KUDU-1853 Fixed an issue where disk space could be leaked on servers which experienced an error during the process of copying tablet data from another server.
The fix for KUDU-1853 resulted in a regression and was reverted in Kudu 1.3.1. |
KUDU-1856 Fixed an issue in which disk space could be leaked by Kudu servers storing data on partitions using the XFS file system. Any leaked disk space will be automatically recovered upon upgrade.
KUDU-1888, KUDU-1906 Fixed multiple issues in the Java client where operation callbacks would never be triggered, causing the client to hang.
Kudu 1.3.0 is wire-compatible with previous versions of Kudu:
Kudu 1.3 clients may connect to servers running Kudu 1.0. If the client uses features that are not available on the target server, an error will be returned.
Kudu 1.0 clients may connect to servers running Kudu 1.3 with the exception of the below-mentioned restrictions regarding secure clusters.
Rolling upgrade between Kudu 1.2 and Kudu 1.3 servers is believed to be possible though has not been sufficiently tested. Users are encouraged to shut down all nodes in the cluster, upgrade the software, and then restart the daemons on the new version.
The authentication features newly introduced in Kudu 1.3 place the following limitations on wire compatibility with older versions:
If a Kudu 1.3 cluster is configured with authentication or encryption set to "required", older clients will be unable to connect.
If a Kudu 1.3 cluster is configured with authentication and encryption set to "optional" or "disabled", older clients will still be able to connect.
Due to storage format changes in Kudu 1.3, downgrade from Kudu 1.3 to earlier versions is not supported. After upgrading to Kudu 1.3, attempting to restart with an earlier version will result in an error.
In order to support running MapReduce and Spark jobs on secure clusters, these frameworks now connect to the cluster at job submission time to retrieve authentication credentials which can later be used by the tasks to be spawned. This means that the process submitting jobs to Kudu clusters must have direct access to that cluster.
The embedded web servers in Kudu processes now specify the X-Frame-Options: DENY
HTTP
header which prevents embedding Kudu web pages in HTML iframe
elements.
The Kudu 1.3 Java client library is API- and ABI-compatible with Kudu 1.2. Applications written against Kudu 1.2 will compile and run against the Kudu 1.3 client library and vice-versa, unless one of the following newly added APIs is used:
[Async]KuduClient.exportAuthenticationCredentials(…)
(unstable API)
[Async]KuduClient.importAuthenticationCredentials(…)
(unstable API)
[Async]KuduClient.getMasterAddressesAsString()
KuduPredicate.newIsNotNullPredicate()
KuduPredicate.newIsNullPredicate()
The Kudu 1.3 C++ client is API- and ABI-forward-compatible with Kudu 1.2. Applications written and compiled against the Kudu 1.2 client library will run without modification against the Kudu 1.3 client library. Applications written and compiled against the Kudu 1.3 client library will run without modification against the Kudu 1.2 client library unless they use one of the following new APIs:
kudu::DisableOpenSSLInitialization()
KuduClientBuilder::import_authentication_credentials(…)

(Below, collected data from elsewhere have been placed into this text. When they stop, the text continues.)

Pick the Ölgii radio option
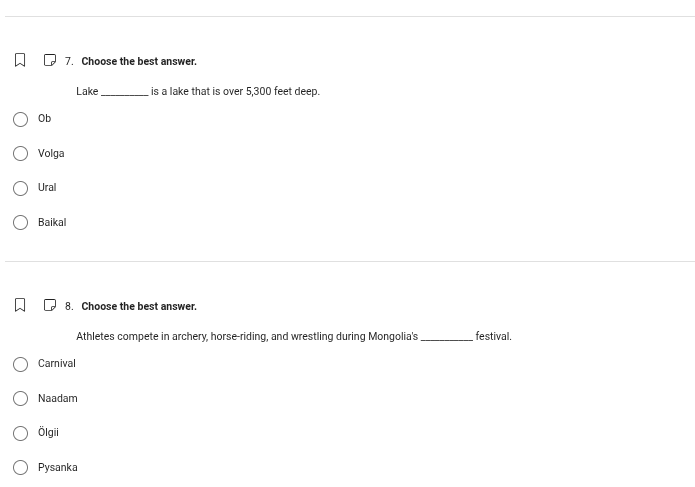695x487 pixels. pyautogui.click(x=20, y=433)
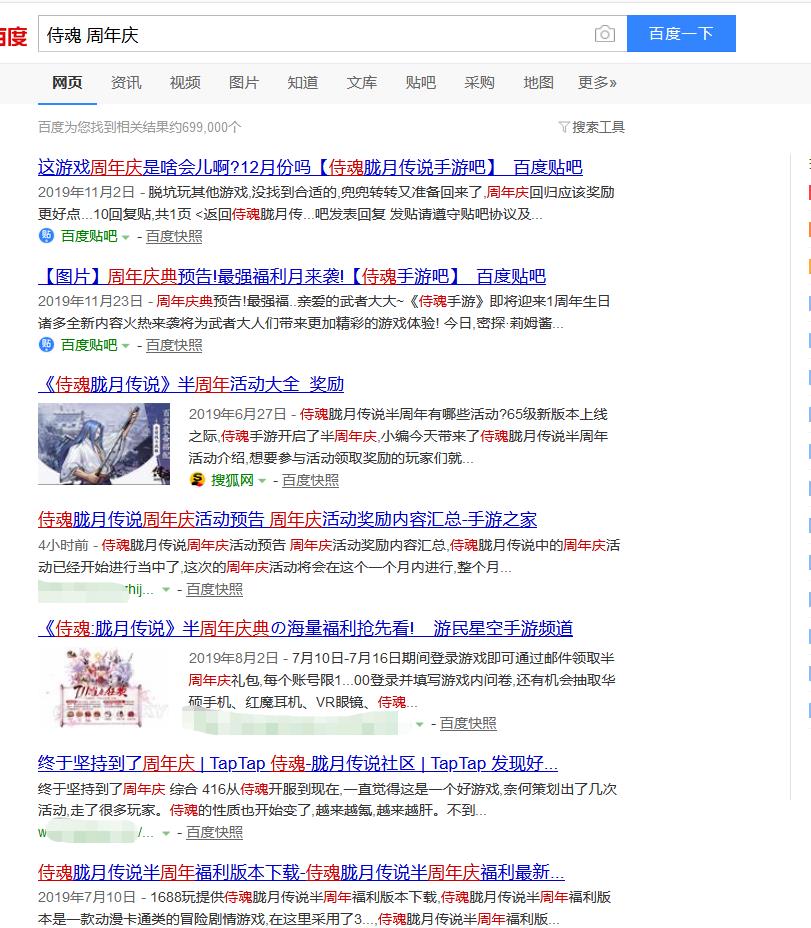Viewport: 811px width, 928px height.
Task: Open the 周年庆活动预告 手游之家 result
Action: (x=287, y=520)
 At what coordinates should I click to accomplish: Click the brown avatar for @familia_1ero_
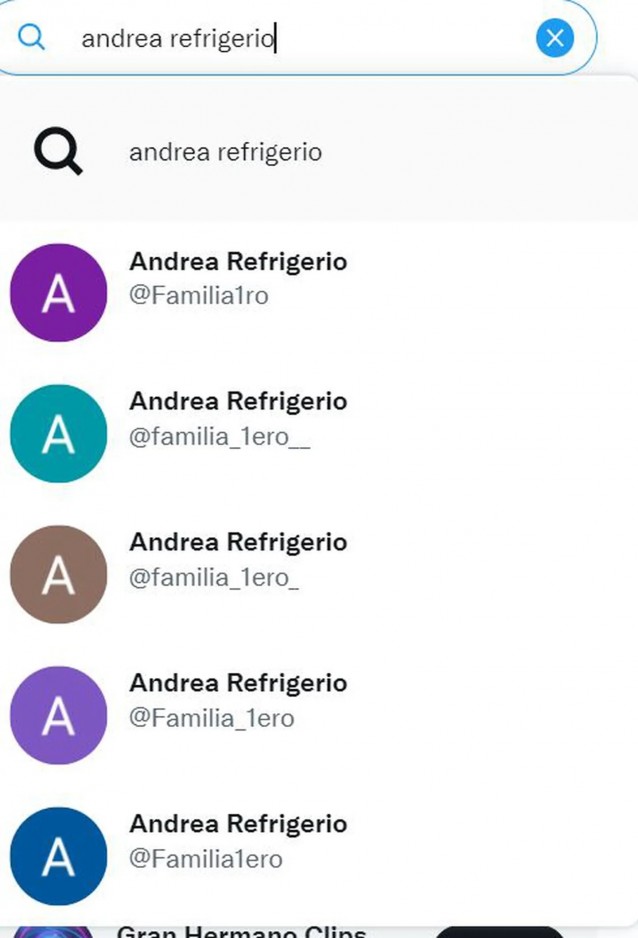tap(58, 574)
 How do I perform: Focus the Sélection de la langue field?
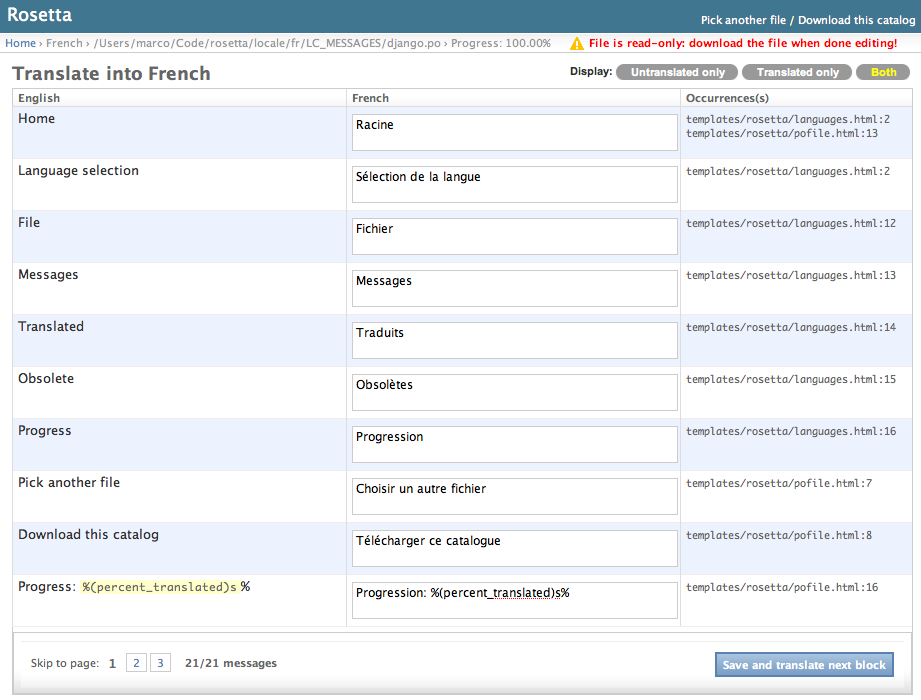(515, 184)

KuduClient::ExportAuthenticationCredentials(…)
KuduClient::NewIsNotNullPredicate(…)
KuduClient::NewIsNullPredicate(…)
The Kudu 1.3 Python client is API-compatible with Kudu 1.2. Applications written against Kudu 1.2 will continue to run against the Kudu 1.3 client and vice-versa.
Please refer to the Known Issues and Limitations section of the documentation.
For full installation details, see Kudu Installation.